Tuesday May 19th 2015
Employee wellness is much more than a workplace buzz phrase. Companies have been discovering the multiple advantages of helping their employees take important steps toward maintaining optimum physical and mental health. As the programs have become more popular, governmental oversight has been sought to set standards and prevent discrimination.
What is an employee wellness program?
Wellness programs are typically organized, employer-sponsored plans or activities designed to educate, support and encourage employees to adopt and maintain behaviors that can reduce health risks and health care costs while improving quality of life. Activities consist of health education and coaching, weight management programs, medical screenings, on-site fitness programs, smoking cessation and much more. With so many employees spending most of their days sitting at desks, implementing programs inside the workplace has become vital to encouraging a healthy lifestyle.
It’s not just Weight Watchers classes and walking clubs
Many local community agencies work in partnership with neighboring businesses to implement wellness programs. Some companies provide nondenominational chaplains who meet with employees and family members to assist with such stressful events as divorce, illness and grief recovery. Wellness programs can include sessions to discuss health and well-being and provide tips about financial wellness issues such as changing bad spending habits and getting out of debt. Classes that teach healthier cooking with fresh produce, herbs and spices also contribute to employee wellness.
Benefits of employee wellness programs
When implemented properly, wellness programs can boost morale and productivity, develop employee pride and generate a sense of community. Some organizations offer incentives where employees can participate in a reward program to accrue points toward travel, movies, music or other prizes. These programs have been effective at improving health, reducing absenteeism and boosting job performance. Other tangible benefits have been seen, generally with long-term implemented wellness programs such as reduction of specific high dollar claims, reduced use of certain pharma categories as well as alerting an employee to a potentially fatal condition through biometric screenings.
Bona-fide wellness programs
There are two types of bona-fide wellness programs. One is participatory where an individual simply must participate in the original or alternative program/activity to receive the premium reduction or other incentive. The second is the health contingent programs where an individual must achieve an established BMI, BP or alternative to receive the premium reduction or other incentive. The required components of this program are frequency, amount, availability, reasonableness and proper notice.
Americans with Disabilities Act (ADA)

Study material:
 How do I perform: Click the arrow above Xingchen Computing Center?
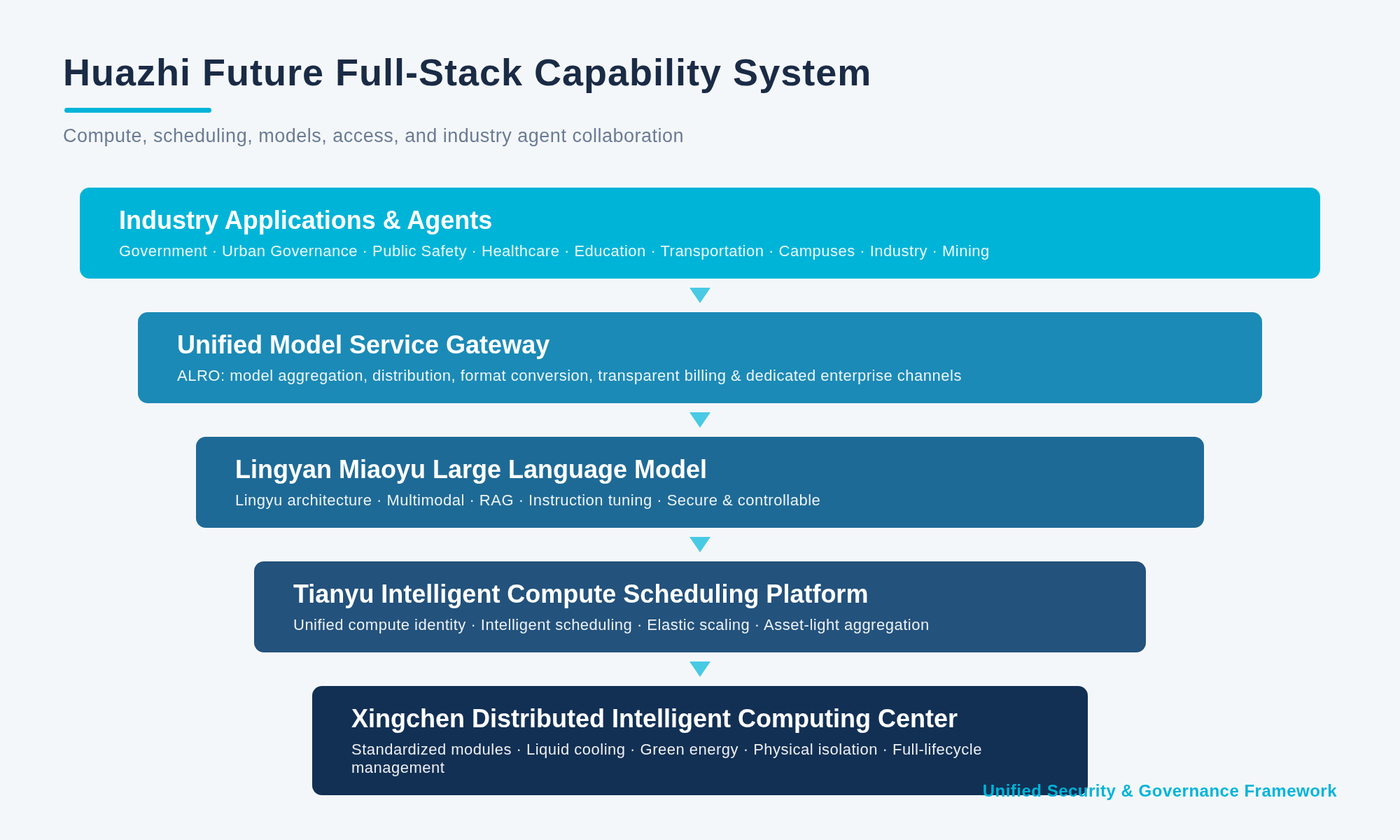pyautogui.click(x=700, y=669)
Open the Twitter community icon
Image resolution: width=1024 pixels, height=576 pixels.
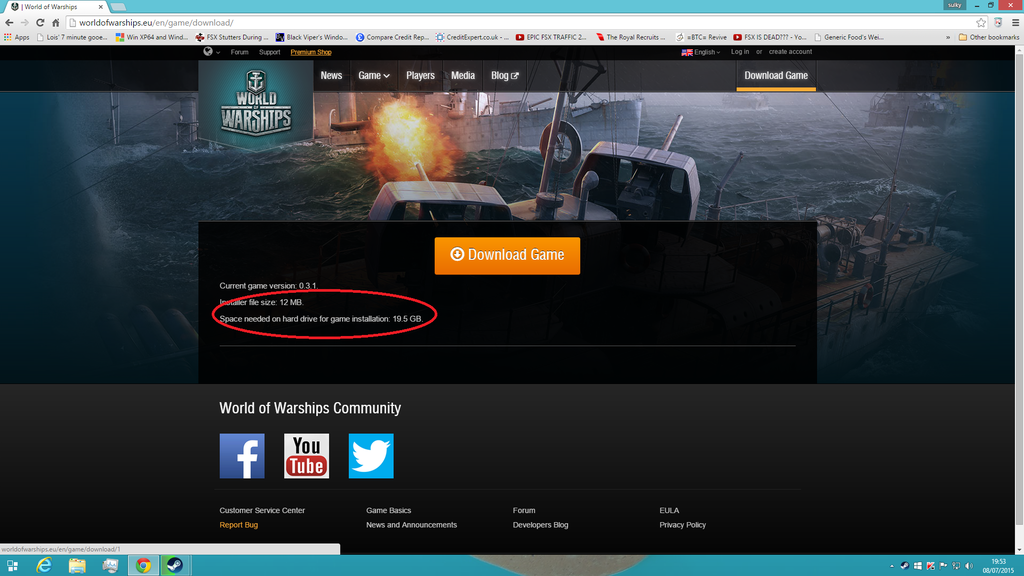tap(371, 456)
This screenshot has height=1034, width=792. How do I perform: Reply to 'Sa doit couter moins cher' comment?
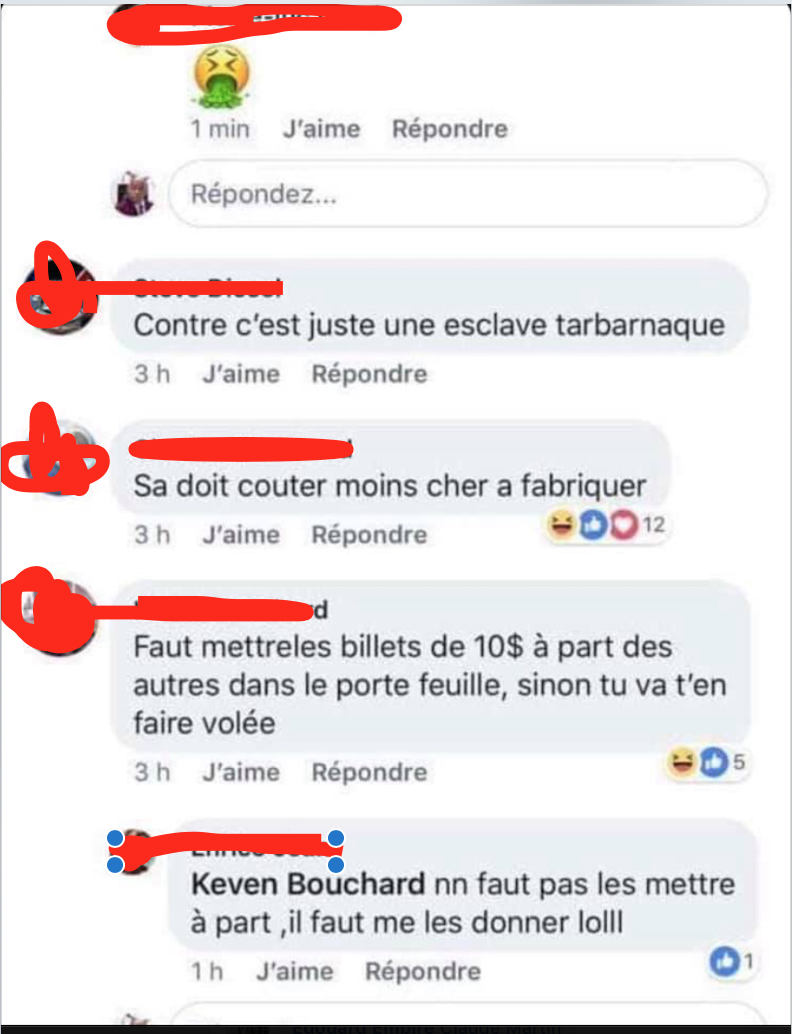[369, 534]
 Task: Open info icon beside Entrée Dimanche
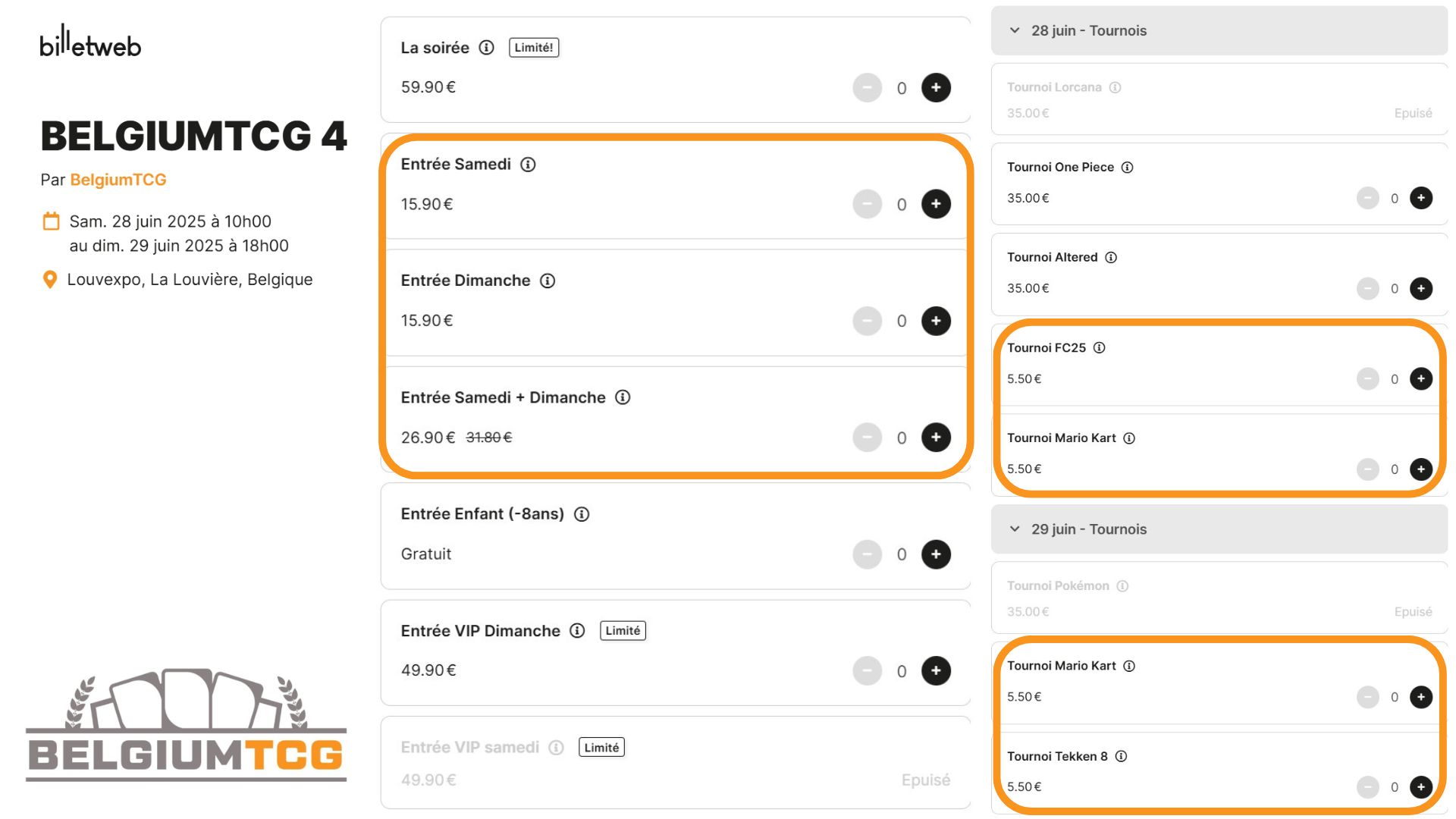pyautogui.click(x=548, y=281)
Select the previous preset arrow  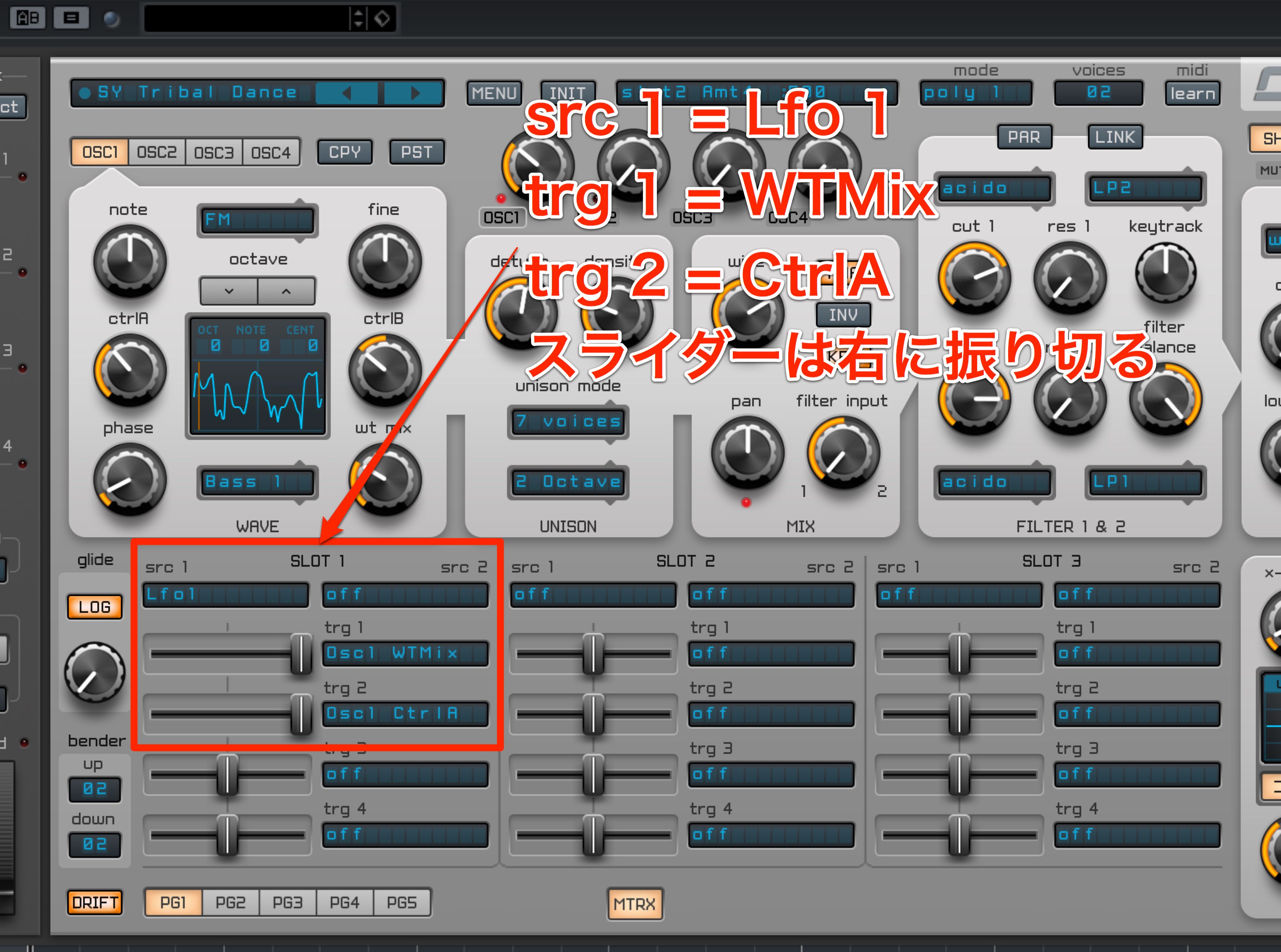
==
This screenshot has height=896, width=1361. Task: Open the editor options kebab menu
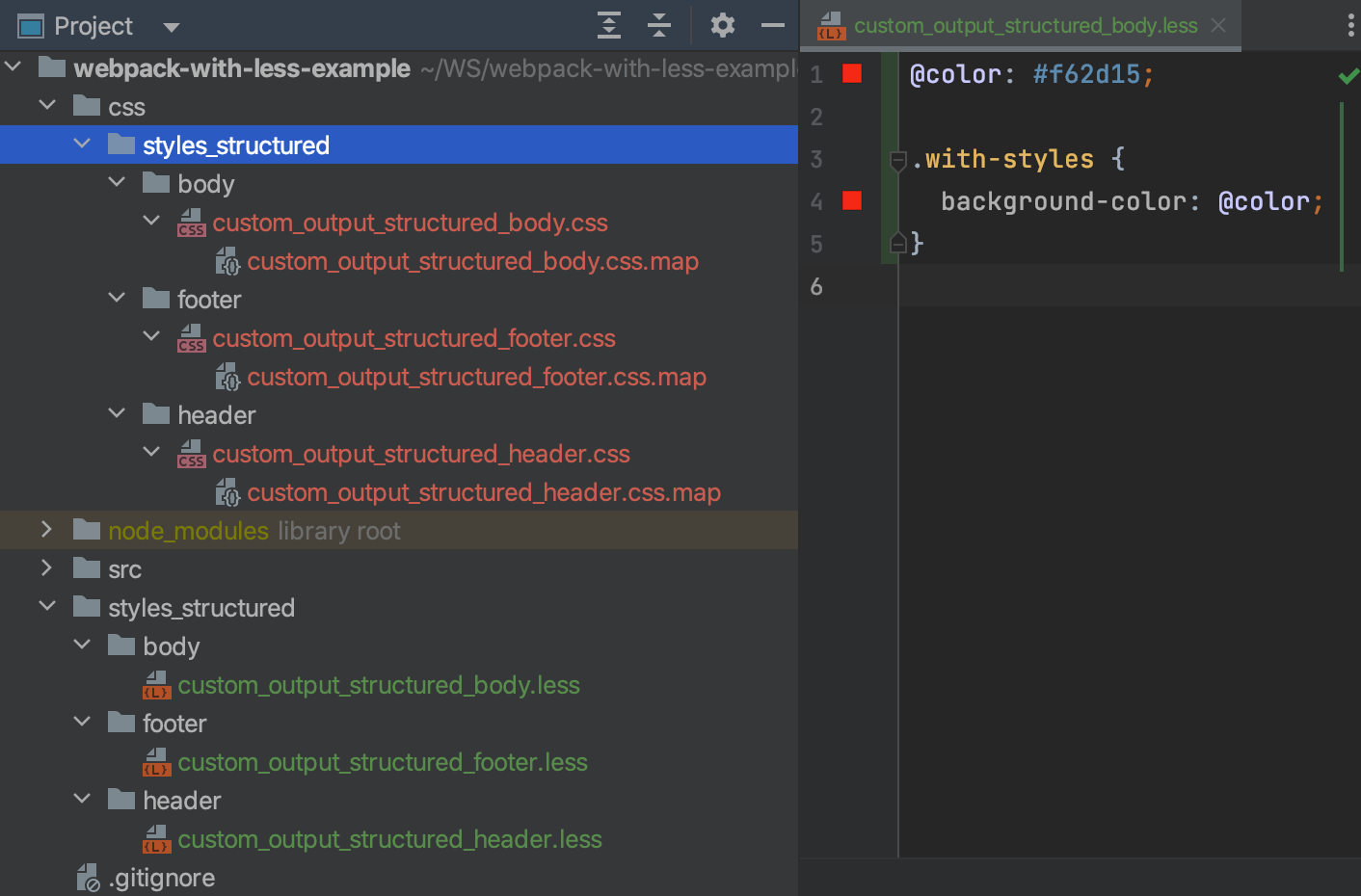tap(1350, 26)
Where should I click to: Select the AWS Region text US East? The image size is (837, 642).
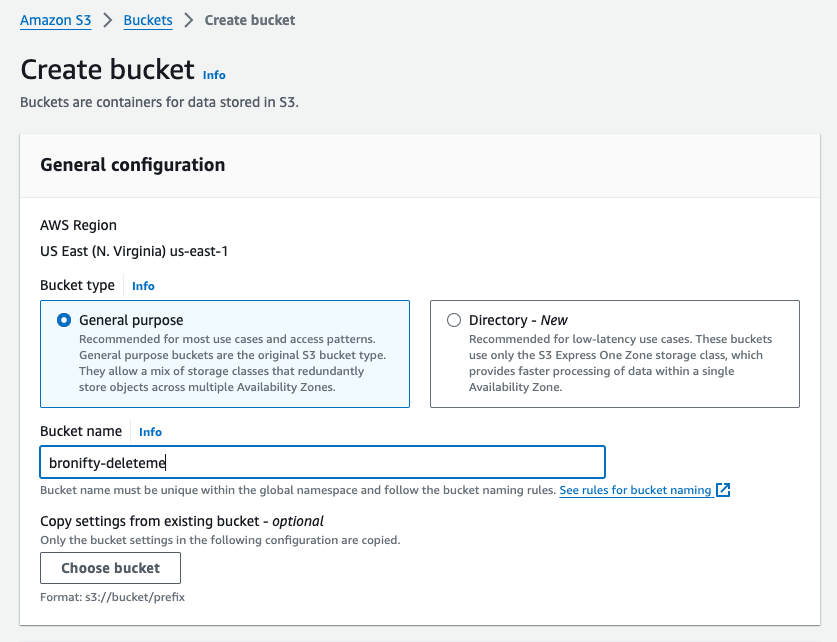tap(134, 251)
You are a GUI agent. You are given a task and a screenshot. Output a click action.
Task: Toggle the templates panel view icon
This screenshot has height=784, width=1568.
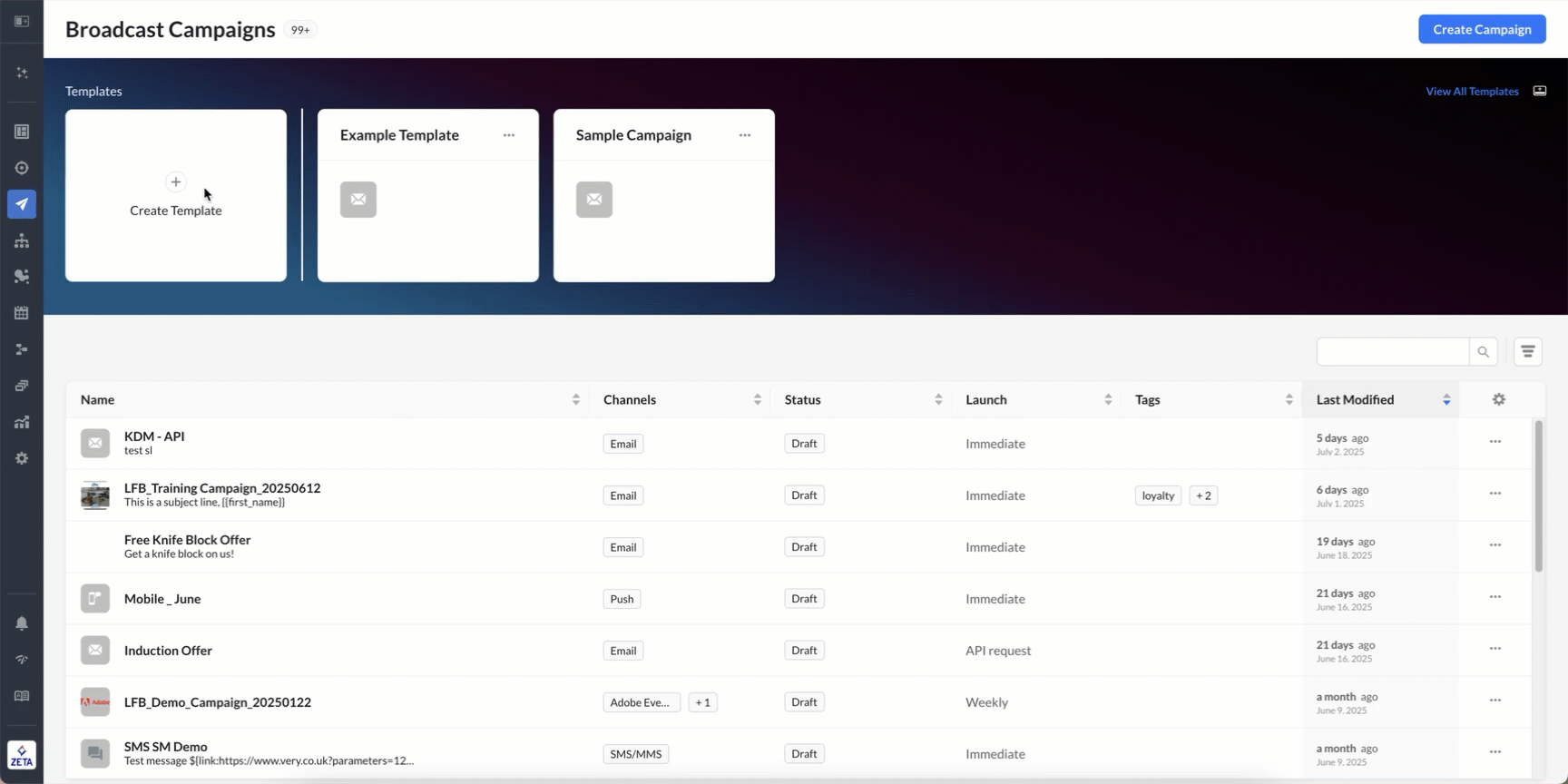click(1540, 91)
* * *
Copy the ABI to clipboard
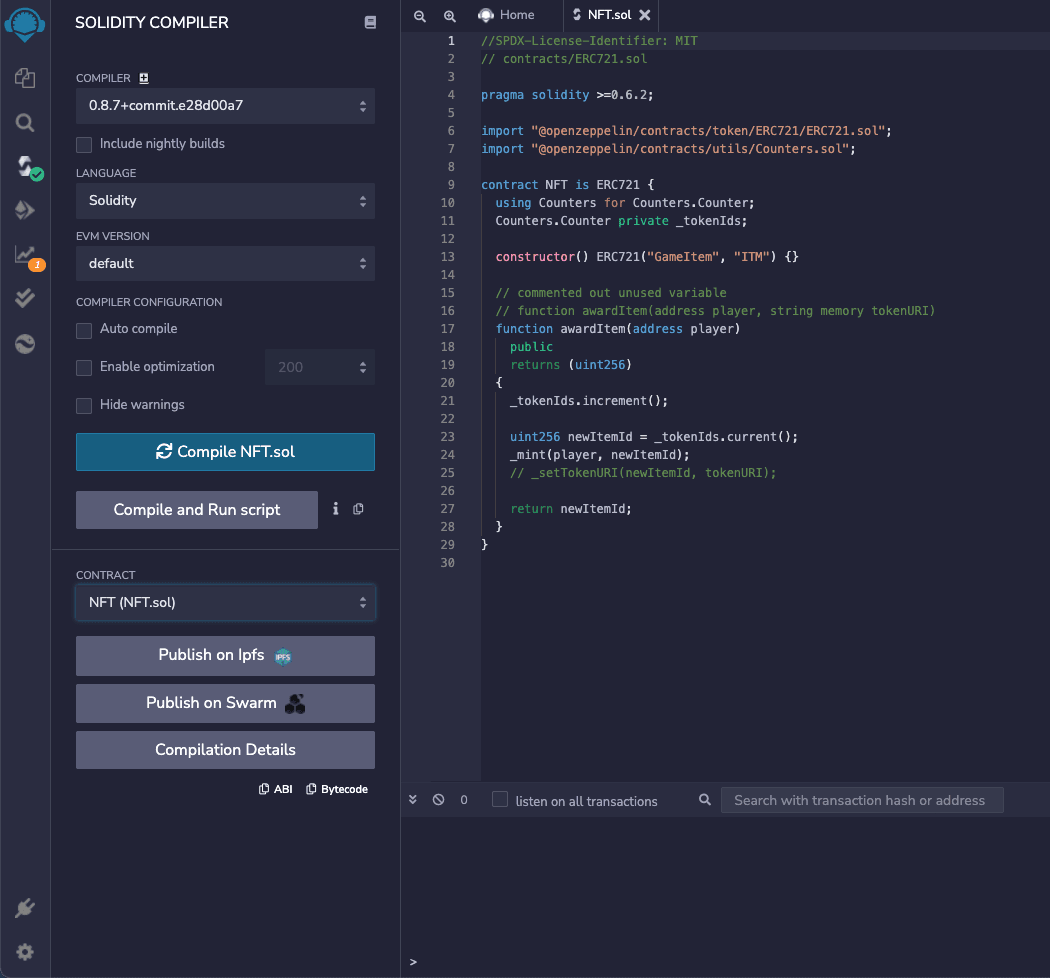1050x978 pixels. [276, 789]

Work task 1:
According to the employee wellness text, what are the two types of bona-fide wellness programs?
Work task 2:
Replace "morale" with "engagement" in the employee wellness text, giving the passage again starting at "Benefits of employee" and ending at "through biometric screenings.".

Answer space 1:
Participatory programs and health contingent programs.

Answer space 2:
Benefits of employee wellness programs
When implemented properly, wellness programs can boost engagement and productivity, develop employee pride and generate a sense of community. Some organizations offer incentives where employees can participate in a reward program to accrue points toward travel, movies, music or other prizes. These programs have been effective at improving health, reducing absenteeism and boosting job performance. Other tangible benefits have been seen, generally with long-term implemented wellness programs such as reduction of specific high dollar claims, reduced use of certain pharma categories as well as alerting an employee to a potentially fatal condition through biometric screenings.